Pest Control: Olive Farmers Have New Methods to Combat Destructive Fruit Flies
The olive fruit fly (Bactrocera oleae) has been a problem in California since it was introduced in 1998 but olive farmers might be seeing some relief from new control methods U.S. Department of Agriculture (USDA) researchers have introduced.
Olive fruit flies lay their offspring, or larva, inside of olives that the your feed off and destroy. Fungi and bacteria then cause the fruit to rot even more.
In attempting to help olive farmers save more of their cash crop, Victoria Y. Yokoyama, from the USDA Agriculture Research Service, trapped and examined olive fruit flies to better understand how to detect juveniles and adults in olive orchards. She also collected olive samples from noncommercial trees from 2002 to 2013 from different locations to better understand when farmers should be on the lookout for potential fruit fly damage. Ultimately, she found that larvae were most abundant during September and October.

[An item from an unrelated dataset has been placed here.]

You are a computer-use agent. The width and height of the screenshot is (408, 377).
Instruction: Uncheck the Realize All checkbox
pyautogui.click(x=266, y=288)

Among her recommendations for managing pest populations were intensive biological control programs and the use of bait stations to reel fruit flies away from profitable olive plants. She also recommends basic culture-control practices, advising farmers to remove non-harvested fruit, time harvests around adult fruit fly activity and remove standing water.
Yokoyama also noted that certain biological control insects, such as parasitoid wasps, could be used to manage fruit flus, since they act as natural enemies and discourage nearby habitation. Moreover, she evaluated a variety of wasp species and has outlined the pros and cons of employing each.
Yokoyama findings were recently published in the Entomological Society of America's Journal of Integrated Pest Management.